No stretch of road defines and dominates a city the way the Strip does Las Vegas. New York's Broadway, Los Angeles' Sunset Boulevard and New Orleans' Bourbon Street seem timid and watered down when compared to the Strip, a boulevard of lights, glitz and revelry, plus some broken dreams. The Strip is the epicenter of the only true 24-hour city in the world.

The appeal of "gaming," as the industry likes to call itself, attracts more than 30 million visitors a year to the valley on the edge of the Mojave Desert that holds Las Vegas. Gaming is evident everywhere in Las Vegas, not just on the Strip. The clank of slot machines greets arriving passengers at the airport; at 7-Eleven, you can try a couple of pulls along with your Slurpee.

But Las Vegas is not really all about gambling . . . er, gaming. Now that casinos can be found everywhere--in the forests of New England, the Gulf Coast of Mississippi, even on the Internet--Las Vegas has had to diversify. Its edges have been softened with mints on the pillows, full-service spas, Wolfgang Puck eateries and performers noted for their talent instead of what they aren't wearing. If it were a movie, Las Vegas would have received an X-rating in its early days. Now, it's lobbying hard for a PG rating--and is close to receiving it. In the new Las Vegas, it isn't enough just to build a hotel and a casino. The hotel must also have plenty of entertainment value. Whether it is in the form of the Roman empire of Caesars Palace, the Egyptian pyramid of Luxor, or the boulevards and cafes of Paris, the hotels of Vegas more resemble amusement parks than purveyors of sin.

From gambling to golfing

Nowhere is Las Vegas' shift from gambling mecca to multifaceted resort more evident than in its offerings of golf.

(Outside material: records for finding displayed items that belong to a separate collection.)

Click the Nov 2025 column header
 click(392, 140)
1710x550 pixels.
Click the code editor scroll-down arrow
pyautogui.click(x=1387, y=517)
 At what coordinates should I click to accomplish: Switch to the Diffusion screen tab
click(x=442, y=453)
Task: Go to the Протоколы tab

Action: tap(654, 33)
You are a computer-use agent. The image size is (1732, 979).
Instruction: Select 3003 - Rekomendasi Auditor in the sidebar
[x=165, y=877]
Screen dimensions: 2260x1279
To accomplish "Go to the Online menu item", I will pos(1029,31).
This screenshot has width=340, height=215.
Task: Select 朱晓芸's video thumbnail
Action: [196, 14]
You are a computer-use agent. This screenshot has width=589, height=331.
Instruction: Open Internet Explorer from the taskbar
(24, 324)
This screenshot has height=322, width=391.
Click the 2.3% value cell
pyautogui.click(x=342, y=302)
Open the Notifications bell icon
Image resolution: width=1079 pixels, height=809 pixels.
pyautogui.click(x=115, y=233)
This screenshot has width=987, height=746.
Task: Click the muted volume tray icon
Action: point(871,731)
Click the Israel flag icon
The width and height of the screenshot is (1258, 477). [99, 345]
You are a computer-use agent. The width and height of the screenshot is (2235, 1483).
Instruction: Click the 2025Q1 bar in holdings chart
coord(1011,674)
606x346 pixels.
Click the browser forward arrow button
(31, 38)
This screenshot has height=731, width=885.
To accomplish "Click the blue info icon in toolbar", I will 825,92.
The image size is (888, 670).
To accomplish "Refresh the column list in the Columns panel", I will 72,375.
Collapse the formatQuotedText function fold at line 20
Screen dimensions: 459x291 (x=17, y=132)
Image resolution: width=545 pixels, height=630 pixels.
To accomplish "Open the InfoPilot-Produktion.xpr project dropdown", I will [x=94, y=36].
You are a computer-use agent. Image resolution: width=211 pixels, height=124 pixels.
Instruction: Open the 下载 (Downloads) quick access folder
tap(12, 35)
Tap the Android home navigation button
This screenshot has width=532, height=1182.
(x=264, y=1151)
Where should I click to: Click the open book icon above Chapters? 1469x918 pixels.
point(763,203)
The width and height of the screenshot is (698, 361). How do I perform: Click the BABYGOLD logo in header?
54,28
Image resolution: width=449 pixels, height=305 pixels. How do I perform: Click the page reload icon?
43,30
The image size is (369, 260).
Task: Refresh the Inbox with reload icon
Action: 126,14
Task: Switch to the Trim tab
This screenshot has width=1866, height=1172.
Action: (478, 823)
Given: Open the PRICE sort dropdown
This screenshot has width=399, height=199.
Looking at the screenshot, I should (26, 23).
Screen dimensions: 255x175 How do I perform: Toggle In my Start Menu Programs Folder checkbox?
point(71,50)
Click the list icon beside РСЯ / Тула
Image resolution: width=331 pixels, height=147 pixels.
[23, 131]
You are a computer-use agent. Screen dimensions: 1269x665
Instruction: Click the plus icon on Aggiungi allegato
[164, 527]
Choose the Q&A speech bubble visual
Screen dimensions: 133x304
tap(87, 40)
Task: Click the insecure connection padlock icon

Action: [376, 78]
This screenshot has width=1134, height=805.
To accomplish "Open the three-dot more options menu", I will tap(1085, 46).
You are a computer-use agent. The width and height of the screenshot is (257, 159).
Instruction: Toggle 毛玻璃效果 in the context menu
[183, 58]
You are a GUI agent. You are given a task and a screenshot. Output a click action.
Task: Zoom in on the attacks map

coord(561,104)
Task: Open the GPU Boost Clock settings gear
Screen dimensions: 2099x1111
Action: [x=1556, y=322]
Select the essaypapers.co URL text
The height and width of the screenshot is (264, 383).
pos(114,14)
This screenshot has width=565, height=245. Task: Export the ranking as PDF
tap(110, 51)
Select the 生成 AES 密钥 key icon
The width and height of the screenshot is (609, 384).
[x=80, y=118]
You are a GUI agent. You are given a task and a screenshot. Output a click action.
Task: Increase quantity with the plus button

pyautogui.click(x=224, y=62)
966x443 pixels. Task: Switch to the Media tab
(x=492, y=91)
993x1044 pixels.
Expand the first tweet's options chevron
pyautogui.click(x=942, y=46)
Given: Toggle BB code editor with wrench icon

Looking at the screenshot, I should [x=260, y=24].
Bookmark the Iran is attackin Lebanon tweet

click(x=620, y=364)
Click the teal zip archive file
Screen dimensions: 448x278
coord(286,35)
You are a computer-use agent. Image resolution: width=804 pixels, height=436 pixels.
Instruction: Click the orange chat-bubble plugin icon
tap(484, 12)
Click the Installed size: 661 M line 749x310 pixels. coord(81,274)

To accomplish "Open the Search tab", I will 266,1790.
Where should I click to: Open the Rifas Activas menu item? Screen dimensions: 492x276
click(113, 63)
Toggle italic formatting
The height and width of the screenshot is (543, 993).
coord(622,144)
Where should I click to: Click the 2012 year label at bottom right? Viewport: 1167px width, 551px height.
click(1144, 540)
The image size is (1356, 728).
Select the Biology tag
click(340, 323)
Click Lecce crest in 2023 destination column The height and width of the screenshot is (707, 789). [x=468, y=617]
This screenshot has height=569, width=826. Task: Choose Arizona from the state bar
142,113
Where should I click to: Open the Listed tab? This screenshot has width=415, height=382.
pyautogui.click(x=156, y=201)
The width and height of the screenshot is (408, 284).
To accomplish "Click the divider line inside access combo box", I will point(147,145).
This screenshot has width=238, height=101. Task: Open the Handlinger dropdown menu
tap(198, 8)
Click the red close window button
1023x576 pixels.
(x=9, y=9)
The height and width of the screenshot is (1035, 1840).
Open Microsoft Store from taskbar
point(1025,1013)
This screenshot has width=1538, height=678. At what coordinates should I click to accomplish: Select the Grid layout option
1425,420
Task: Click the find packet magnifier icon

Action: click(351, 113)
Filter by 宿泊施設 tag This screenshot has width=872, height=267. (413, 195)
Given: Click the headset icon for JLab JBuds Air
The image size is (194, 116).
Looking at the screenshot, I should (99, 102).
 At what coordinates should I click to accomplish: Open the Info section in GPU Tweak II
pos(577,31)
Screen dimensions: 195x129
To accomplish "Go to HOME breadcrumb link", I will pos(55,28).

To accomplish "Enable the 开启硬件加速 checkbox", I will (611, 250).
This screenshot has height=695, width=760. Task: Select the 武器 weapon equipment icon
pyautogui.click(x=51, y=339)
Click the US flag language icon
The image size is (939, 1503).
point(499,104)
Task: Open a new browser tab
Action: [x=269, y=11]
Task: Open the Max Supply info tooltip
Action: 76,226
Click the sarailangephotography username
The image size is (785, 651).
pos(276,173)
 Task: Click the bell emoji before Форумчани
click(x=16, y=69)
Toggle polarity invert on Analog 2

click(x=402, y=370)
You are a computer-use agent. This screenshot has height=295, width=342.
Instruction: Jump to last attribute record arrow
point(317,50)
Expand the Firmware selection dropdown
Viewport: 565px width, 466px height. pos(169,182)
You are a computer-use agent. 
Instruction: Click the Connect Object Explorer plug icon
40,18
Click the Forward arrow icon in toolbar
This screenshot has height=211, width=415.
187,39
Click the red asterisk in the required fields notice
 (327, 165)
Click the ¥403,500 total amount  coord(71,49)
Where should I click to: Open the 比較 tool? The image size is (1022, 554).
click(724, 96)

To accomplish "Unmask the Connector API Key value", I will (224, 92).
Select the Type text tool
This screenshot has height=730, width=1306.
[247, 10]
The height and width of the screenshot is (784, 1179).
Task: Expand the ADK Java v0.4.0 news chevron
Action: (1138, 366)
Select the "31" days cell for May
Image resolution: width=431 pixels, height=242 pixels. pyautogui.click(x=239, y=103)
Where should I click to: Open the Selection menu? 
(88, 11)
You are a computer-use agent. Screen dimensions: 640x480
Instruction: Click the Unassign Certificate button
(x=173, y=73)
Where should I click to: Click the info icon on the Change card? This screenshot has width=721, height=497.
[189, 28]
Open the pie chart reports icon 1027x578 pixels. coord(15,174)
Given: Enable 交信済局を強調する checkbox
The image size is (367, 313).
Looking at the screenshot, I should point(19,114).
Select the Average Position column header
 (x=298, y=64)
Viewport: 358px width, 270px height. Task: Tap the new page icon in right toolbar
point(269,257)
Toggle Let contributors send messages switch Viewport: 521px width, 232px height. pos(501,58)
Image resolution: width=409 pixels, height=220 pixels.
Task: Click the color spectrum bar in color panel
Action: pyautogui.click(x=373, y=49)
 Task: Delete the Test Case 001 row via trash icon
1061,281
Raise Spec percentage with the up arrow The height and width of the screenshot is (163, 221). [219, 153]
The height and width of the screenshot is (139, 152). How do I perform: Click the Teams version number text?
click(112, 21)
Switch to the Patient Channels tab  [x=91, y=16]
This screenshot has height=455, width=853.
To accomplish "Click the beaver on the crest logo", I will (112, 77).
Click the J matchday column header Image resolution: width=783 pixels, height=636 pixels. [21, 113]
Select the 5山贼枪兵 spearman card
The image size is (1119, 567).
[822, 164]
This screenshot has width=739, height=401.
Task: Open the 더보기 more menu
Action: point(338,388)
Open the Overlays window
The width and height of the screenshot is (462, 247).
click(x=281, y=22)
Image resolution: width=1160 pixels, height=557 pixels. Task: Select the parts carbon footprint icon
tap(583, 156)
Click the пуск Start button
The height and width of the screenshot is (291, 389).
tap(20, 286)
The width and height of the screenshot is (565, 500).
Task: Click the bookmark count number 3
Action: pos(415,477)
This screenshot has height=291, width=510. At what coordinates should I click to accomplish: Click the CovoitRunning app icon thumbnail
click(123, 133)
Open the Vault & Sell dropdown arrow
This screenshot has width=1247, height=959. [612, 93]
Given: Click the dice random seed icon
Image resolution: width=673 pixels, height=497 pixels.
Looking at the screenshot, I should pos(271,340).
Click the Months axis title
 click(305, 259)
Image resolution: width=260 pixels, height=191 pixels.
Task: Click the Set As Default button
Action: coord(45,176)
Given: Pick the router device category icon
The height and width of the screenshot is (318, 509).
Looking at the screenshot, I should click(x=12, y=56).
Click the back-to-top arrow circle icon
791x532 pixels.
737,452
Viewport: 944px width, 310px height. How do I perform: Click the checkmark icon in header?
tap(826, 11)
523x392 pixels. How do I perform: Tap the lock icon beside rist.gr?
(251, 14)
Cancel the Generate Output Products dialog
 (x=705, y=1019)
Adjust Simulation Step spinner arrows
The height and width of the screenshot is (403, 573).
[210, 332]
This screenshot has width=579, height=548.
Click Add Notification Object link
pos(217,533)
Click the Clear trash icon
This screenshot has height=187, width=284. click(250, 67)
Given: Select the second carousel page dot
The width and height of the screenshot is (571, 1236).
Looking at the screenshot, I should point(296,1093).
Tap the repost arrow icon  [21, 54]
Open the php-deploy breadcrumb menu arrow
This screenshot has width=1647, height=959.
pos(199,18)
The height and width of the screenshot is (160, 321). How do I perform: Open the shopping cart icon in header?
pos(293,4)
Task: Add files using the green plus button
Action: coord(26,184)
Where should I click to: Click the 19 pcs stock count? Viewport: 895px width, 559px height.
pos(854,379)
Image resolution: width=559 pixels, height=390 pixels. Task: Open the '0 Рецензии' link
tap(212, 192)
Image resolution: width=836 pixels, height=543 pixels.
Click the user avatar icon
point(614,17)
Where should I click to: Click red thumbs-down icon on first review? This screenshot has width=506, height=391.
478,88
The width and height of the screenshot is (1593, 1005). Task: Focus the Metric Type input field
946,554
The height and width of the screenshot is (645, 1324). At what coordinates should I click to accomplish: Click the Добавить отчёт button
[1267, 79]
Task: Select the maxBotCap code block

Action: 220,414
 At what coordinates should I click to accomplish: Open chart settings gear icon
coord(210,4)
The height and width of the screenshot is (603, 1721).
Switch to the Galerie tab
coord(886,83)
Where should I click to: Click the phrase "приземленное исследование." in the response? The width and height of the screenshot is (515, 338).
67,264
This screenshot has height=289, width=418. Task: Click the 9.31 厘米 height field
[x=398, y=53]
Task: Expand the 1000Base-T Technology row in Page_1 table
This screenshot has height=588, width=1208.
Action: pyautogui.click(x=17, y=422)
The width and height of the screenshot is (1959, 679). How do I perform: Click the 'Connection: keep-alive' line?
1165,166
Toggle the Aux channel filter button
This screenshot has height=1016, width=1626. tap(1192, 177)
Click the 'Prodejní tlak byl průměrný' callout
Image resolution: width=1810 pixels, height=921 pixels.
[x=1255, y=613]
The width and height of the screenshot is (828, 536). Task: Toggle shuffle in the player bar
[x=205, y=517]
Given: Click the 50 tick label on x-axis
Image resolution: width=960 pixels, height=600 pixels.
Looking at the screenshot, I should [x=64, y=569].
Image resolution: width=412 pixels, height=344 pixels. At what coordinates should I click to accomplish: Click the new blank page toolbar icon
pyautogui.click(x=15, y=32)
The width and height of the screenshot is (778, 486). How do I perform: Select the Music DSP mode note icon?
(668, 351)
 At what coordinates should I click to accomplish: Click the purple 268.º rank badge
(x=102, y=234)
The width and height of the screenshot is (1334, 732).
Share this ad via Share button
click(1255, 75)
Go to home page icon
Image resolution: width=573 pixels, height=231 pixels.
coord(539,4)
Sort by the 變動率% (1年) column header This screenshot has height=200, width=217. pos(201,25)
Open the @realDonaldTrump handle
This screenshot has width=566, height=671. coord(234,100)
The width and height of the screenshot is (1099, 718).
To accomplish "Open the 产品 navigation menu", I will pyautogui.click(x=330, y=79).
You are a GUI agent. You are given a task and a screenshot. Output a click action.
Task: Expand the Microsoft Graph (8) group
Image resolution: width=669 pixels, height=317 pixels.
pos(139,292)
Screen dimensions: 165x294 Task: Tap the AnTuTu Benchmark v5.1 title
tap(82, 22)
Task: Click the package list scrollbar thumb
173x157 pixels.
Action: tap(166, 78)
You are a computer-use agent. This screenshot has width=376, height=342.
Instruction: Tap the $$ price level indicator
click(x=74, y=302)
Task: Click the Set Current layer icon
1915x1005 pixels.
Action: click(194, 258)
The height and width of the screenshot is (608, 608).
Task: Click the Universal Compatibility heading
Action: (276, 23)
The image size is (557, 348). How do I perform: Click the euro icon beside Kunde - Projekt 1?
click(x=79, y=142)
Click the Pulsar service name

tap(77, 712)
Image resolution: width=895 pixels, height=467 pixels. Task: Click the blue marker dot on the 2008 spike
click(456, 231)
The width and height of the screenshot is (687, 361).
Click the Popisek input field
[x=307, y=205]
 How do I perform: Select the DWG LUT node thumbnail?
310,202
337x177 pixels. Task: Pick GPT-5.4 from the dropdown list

In the past decade, the number of courses has tripled. And this theme-park city, naturally, is spawning theme-park courses. Bali Hai Golf Club, a tropical-theme course with holes reminiscent of the South Pacific, opens in November. Meanwhile, Royal Links is a collection of 18 holes modeled after the great layouts of the British Isles, featuring holes like the Old Course's Road Hole and Royal Troon's Postage Stamp. (It is also one of the few courses in the area to provide caddies, along with ultra-upscale Shadow Creek, the best game in town and technically a public-access course, albeit with a four-figure price tag. The Tom Fazio-designed Shadow Creek, ranked 20th among America's 100 Greatest Golf Courses, is incidentally itself as fabulously fake as the rest of Vegas, with its creation of a lush jungle in the middle of the stark Mojave Desert.)

At Royal Links, my caddie, Leon, greeted me with a strong handshake. He made me feel like a tour pro. Leon told me he'd caddied for Ben Hogan--"He never said a lot," Leon reports--including at the 1960 U.S. Open at Cherry Hills, which Hogan nearly won. Leon also said he was on Tommy Aaron's bag when he won the 1973 Masters. I was curious, and called back a few months later to check those stories. I was told that they were all true, and also that Leon had left Las Vegas for pastures new.

Northwest of the Strip is Summer-lin, a planned community--down to the last pebble, apparently--stretching out for miles along the desert floor and a symbol of the city's growth. "The city is twice as big as it was when I went to school here," says tour pro Skip Kendall, who graduated from the University of Nevada-Las Vegas in 1987. We're standing outside the clubhouse of the private TPC at Summer-lin, the venue of the PGA Tour's late-season Las Vegas event. "See all this?" he asks as his arm sweeps through the air, over a sea of roofs that end only at the foot of the mountain. "This was nothing. There was nothing here. Just desert. I can't believe it."